> [指示と要件] 以下のリストで、「The height and width of the screenshot is (630, 1200).」を含む行から「[x=61, y=135]」を含む行まで、両端の行も含めて一字一句変えずに出力してもらえますか？

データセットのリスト
..............................
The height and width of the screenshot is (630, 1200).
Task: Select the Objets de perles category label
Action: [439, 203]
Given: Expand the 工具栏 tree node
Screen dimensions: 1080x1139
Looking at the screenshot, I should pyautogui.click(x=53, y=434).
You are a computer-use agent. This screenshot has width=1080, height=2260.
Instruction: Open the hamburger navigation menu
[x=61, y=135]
..............................
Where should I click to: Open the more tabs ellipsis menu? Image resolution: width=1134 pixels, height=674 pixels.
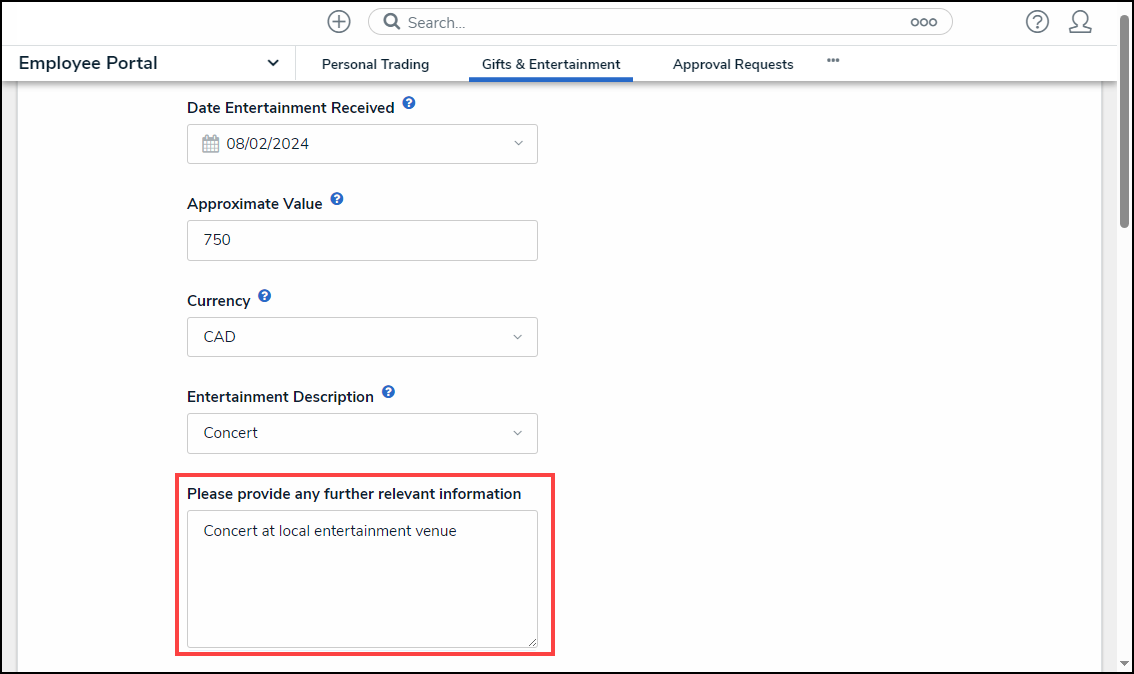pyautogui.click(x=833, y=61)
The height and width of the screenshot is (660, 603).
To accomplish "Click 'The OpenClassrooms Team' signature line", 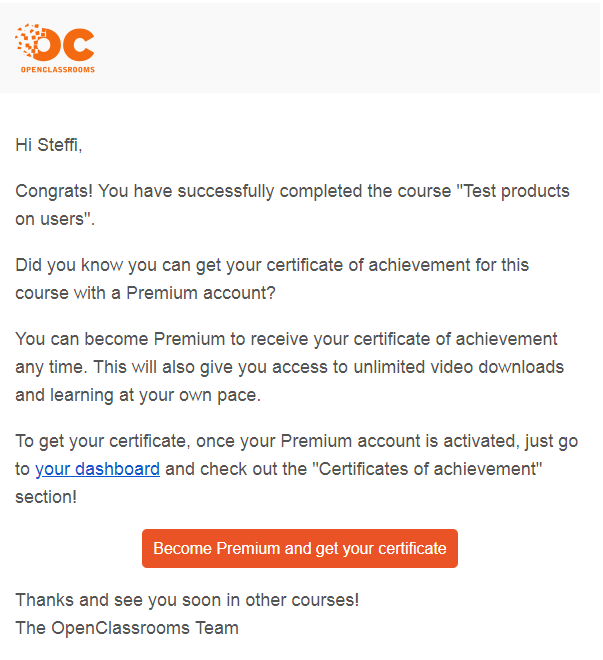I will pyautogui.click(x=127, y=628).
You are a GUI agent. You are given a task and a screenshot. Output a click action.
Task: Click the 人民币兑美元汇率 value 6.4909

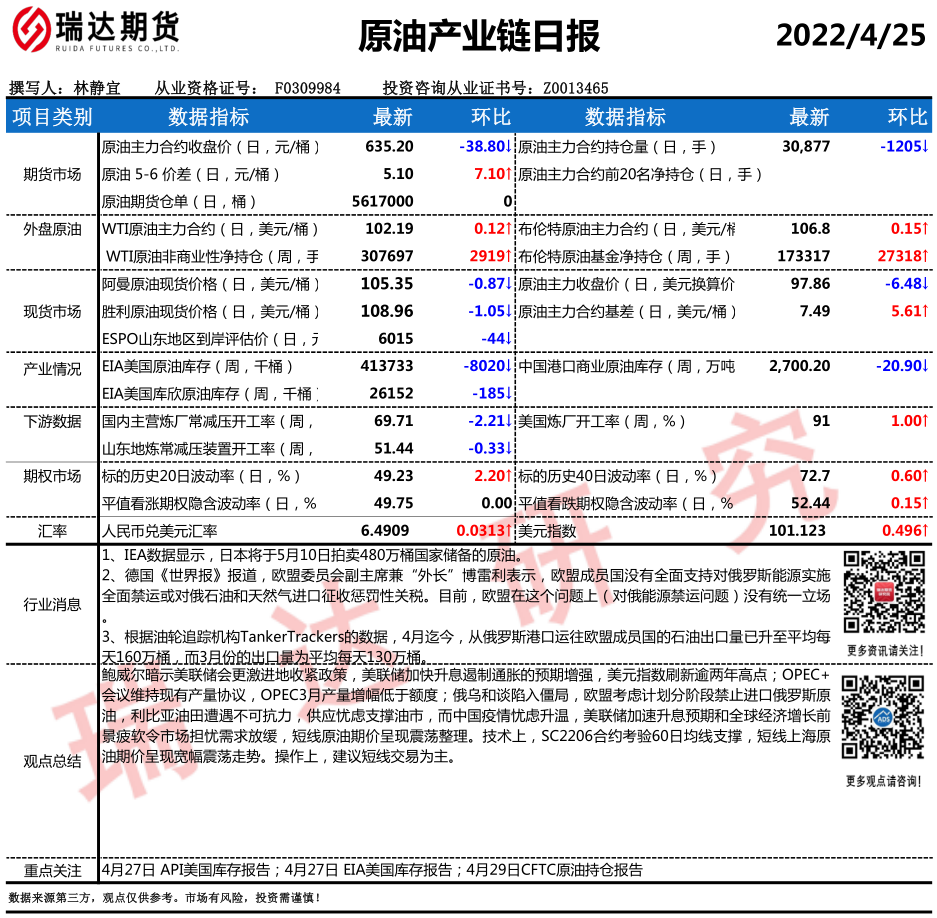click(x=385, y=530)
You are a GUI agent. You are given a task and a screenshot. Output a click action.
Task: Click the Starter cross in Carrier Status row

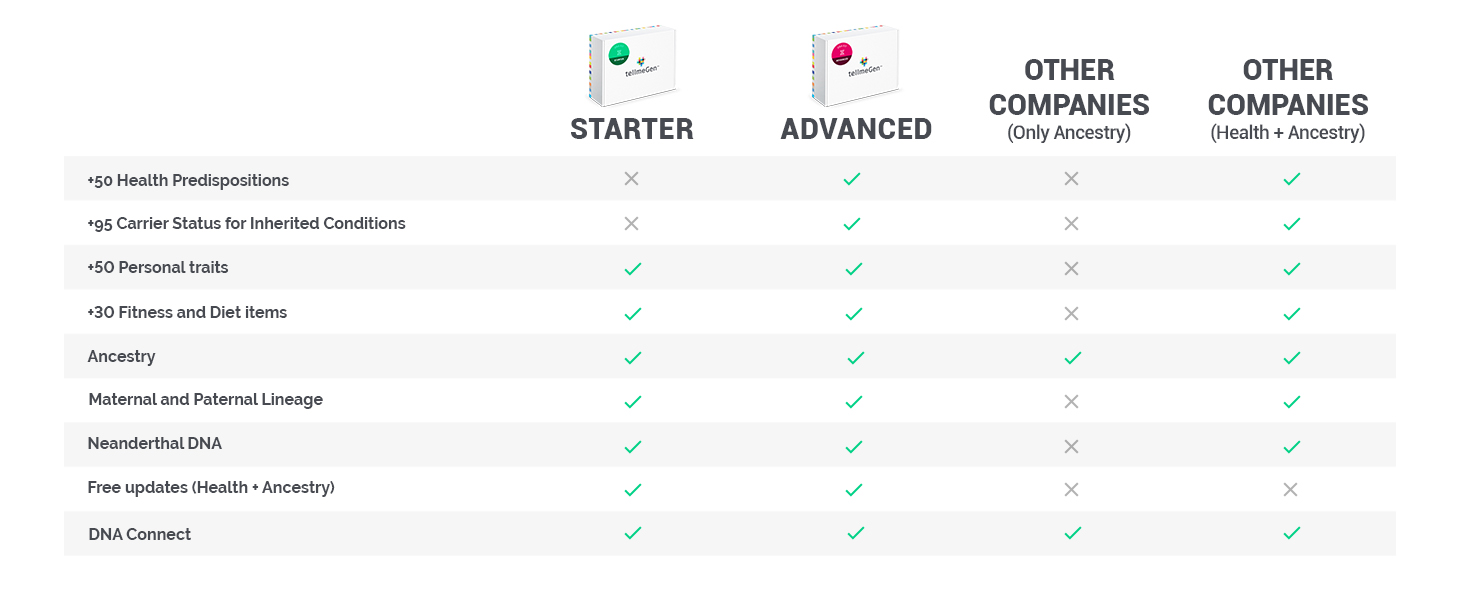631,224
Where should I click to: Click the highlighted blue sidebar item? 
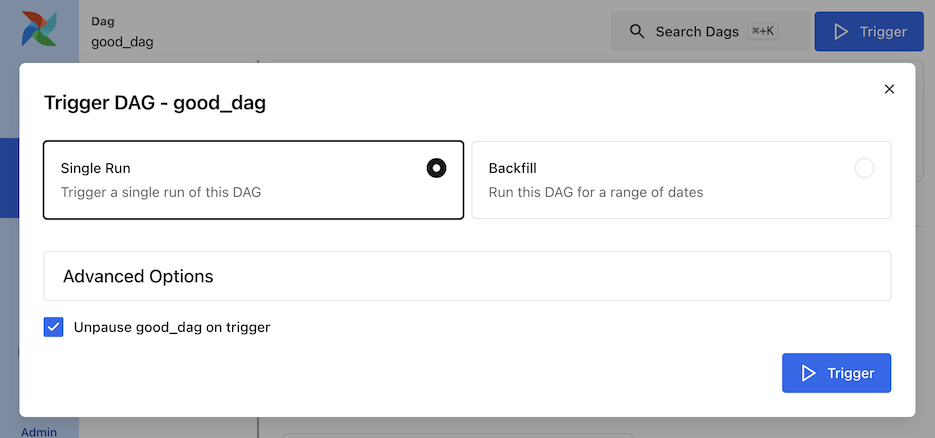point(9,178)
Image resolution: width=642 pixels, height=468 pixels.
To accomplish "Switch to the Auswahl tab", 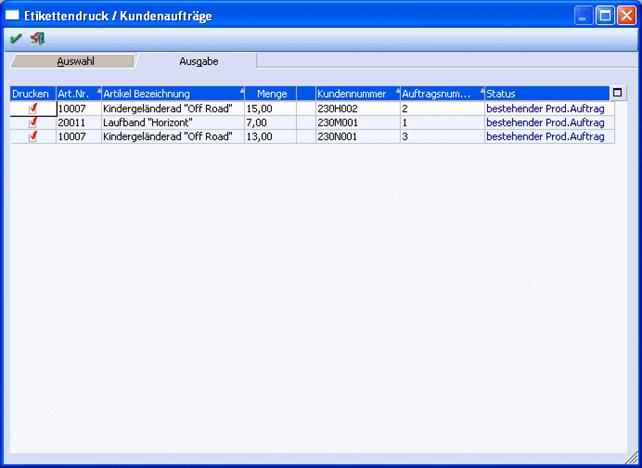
..............................
> [完全な出力]
The height and width of the screenshot is (630, 1200).
Task: Select the Objets de perles category label
Action: [439, 203]
Given: Expand the 工具栏 tree node
Screen dimensions: 1080x1139
Looking at the screenshot, I should pyautogui.click(x=53, y=434).
You are a computer-use agent. This screenshot has width=1080, height=2260.
Instruction: Open the hamburger navigation menu
[x=61, y=135]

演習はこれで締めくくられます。